Our Products
Crema Tulera
A chocolate spread made with locally harvested hazelnuts and Chivasso's very own Nocciolino liqueur. Make a truly special dessert by partially scooping out halved peaches and filling them with our Crema Tulera.
Ingredients
Sugar, cream, semi-skimmed milk, pasteurized egg yoke, IGP hazelnuts from Piedmont, Chivasso Nocciolini (made with Piedmontese hazelnuts, egg whites and sugar), cocoa powder, Nocciolino liqueur, Moscato from Piedmont, cornflour, Rum and vanilla.
Packaging
Available in 200 gr jars
Keep fresh for up to 2 years
Zabajone
We make two Zabajone, one with La Caudrina Moscato d'Asti, the other with Caluso Passito “Sulé Orsolani”. The recipe for Zabajone, the alternative spelling is Zabaglione and "Sanbajun" in Piedmontese originates from the 16th century.
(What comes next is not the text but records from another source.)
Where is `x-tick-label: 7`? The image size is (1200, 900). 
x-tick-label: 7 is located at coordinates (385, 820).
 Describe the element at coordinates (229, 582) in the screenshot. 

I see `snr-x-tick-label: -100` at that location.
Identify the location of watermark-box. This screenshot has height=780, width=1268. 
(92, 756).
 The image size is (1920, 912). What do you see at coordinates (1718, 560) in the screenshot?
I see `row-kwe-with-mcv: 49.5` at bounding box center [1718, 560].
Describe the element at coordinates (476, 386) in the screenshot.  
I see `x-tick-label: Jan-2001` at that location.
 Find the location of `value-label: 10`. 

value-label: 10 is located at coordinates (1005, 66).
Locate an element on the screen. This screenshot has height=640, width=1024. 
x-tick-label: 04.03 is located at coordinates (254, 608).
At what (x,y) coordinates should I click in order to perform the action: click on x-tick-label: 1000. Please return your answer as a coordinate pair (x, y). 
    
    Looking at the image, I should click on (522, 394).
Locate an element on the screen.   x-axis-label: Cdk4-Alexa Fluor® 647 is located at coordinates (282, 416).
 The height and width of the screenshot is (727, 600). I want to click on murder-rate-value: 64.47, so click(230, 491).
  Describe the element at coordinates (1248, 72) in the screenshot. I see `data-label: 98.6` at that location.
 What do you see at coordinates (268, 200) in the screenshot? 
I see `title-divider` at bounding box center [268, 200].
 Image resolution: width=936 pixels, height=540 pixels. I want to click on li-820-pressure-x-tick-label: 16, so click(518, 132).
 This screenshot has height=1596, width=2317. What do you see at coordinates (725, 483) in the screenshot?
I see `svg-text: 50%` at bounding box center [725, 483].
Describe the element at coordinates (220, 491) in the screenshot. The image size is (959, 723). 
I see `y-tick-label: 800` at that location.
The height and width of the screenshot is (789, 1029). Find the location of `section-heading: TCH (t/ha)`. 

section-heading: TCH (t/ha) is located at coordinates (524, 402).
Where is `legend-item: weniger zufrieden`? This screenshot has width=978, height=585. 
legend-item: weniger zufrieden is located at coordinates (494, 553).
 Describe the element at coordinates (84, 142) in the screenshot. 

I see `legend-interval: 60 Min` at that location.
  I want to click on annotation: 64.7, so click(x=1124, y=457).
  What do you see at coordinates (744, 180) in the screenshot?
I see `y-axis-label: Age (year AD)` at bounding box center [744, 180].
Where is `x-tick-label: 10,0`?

This creamy dessert is made with wine and eggs which are beaten continuously. Marsala is the wine used traditionally in Zabaglione; here at Bonfante ours is made either with La Caudrina Moscato d'Asti or Caluso Passito “Sulé Orsolani”.
Ingredients
Moscato or Passito (42%), sugar, vanilla, pasteurized egg yoke 2%, semi skimmed milk and cornflour.